Fears grow that trial of Romanian ex-prison chief is a missed opportunity

09 February 2015 by Isabelle Wesselingh, Bucharest (Romania)

The first trial of a Communist-era prison commander charged with crimes against humanity [IJT-168], in a case the media have dubbed “Romania's Nuremberg”, raised great expectations. But after a few months, many people in the country still struggling to reconcile with its past have voiced disappointment.

Interior of Ramincu Sarat prison in Romania (Photo: IICCMER)
Image caption: 
Interior of Ramincu Sarat prison in Romania (Photo: IICCMER)

Alexandru Visinescu’s landmark trial is being handled as an ordinary criminal case. This deprives Romanian society of wider introspection into a dark past, critics say. While there were hasty trials of late dictator Nicolae Ceausescu and a few dozen of his aides in the 1990s, most dealt just with events surrounding the 1989 revolution. Visinescu's case is the first time a Romanian court is hearing about the fierce state repression of the 1950s and 1960s. Many hoped it would finally shed light on a dark period and create a historical record.

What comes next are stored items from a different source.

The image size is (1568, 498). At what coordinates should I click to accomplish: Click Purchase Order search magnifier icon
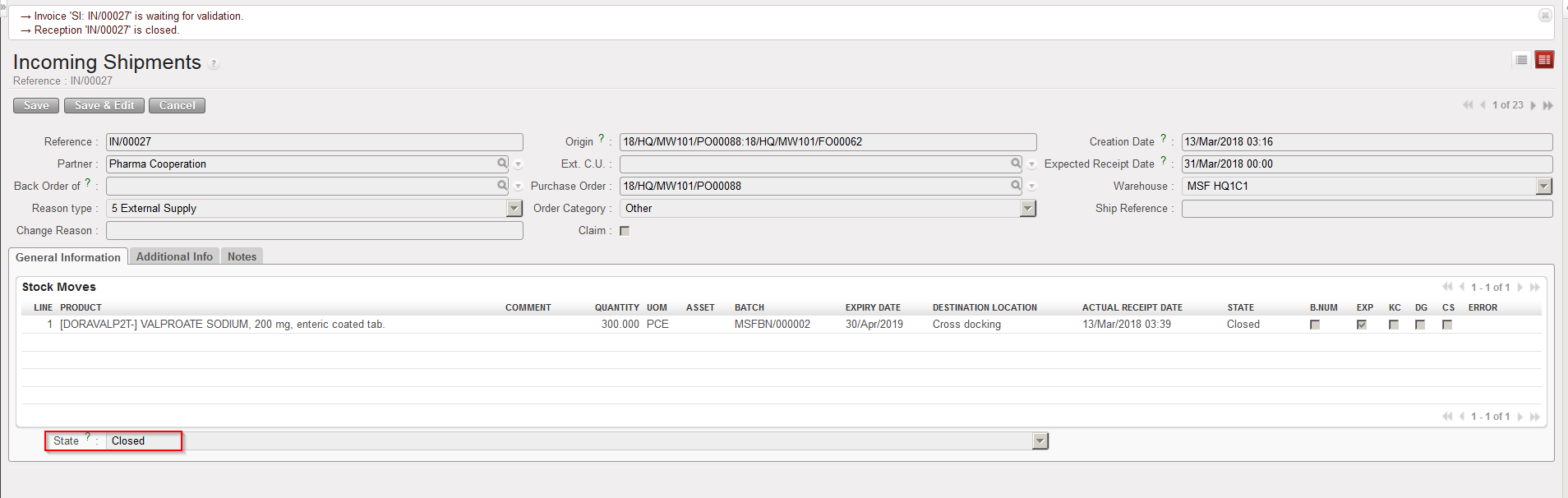(x=1016, y=186)
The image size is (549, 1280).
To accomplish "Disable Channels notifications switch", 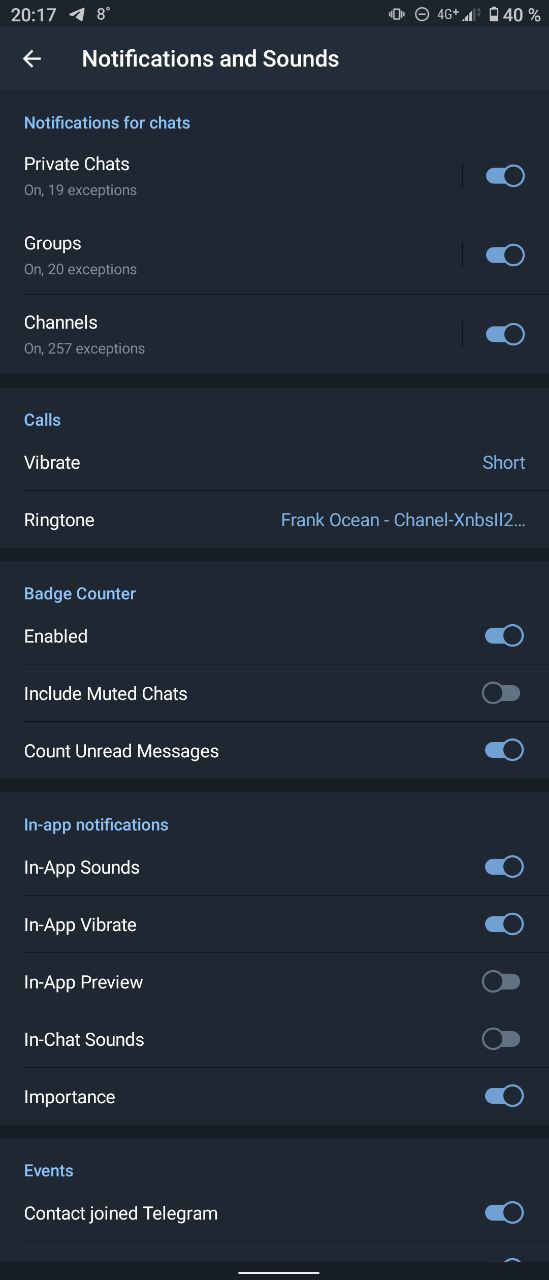I will [x=505, y=334].
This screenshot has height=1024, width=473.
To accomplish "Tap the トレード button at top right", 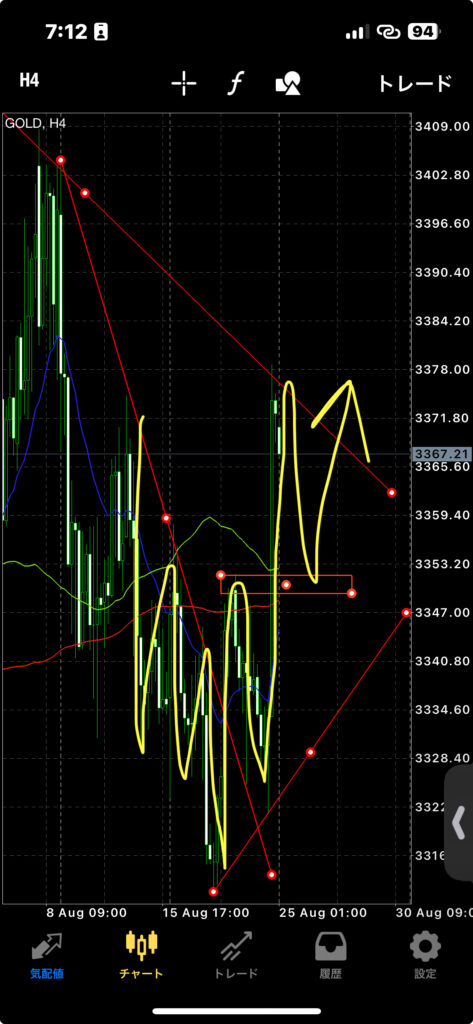I will 414,83.
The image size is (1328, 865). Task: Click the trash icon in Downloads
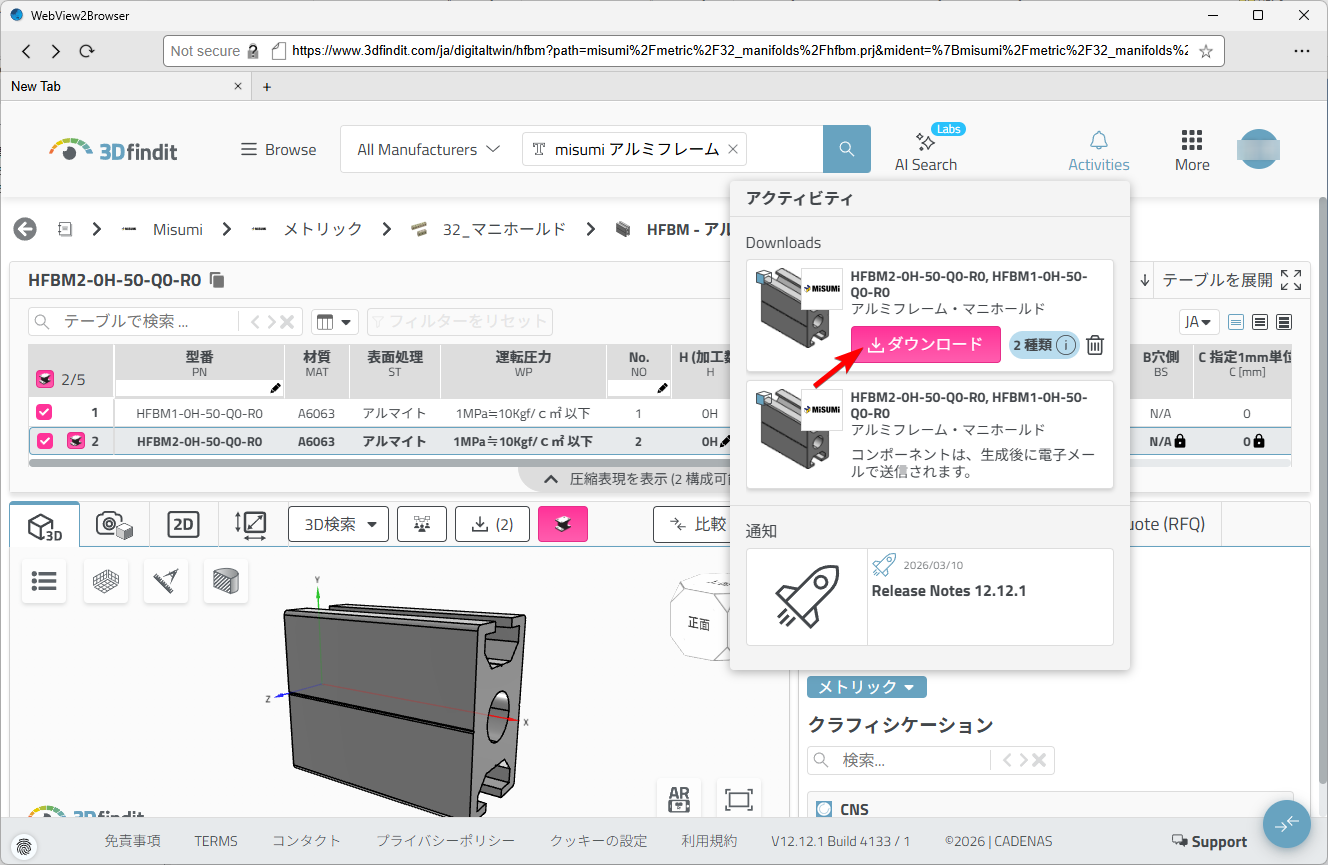(1095, 345)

On 28 January, the seventh day of hearings began with a documentary-maker telling the court about the plight of former political prisoners. “Many of them are not alive anymore, but the ones I interviewed described Ramnicu Sarat as the most terrible jail,” said Lucia Hossu-Longin, testifying on behalf of some victims' relatives.

Visinescu, the commander of the prison between 1956 and 1963, listened restlessly. The now frail 89 year old is accused of having implemented a “regime of extermination” in Ramnicu Sarat.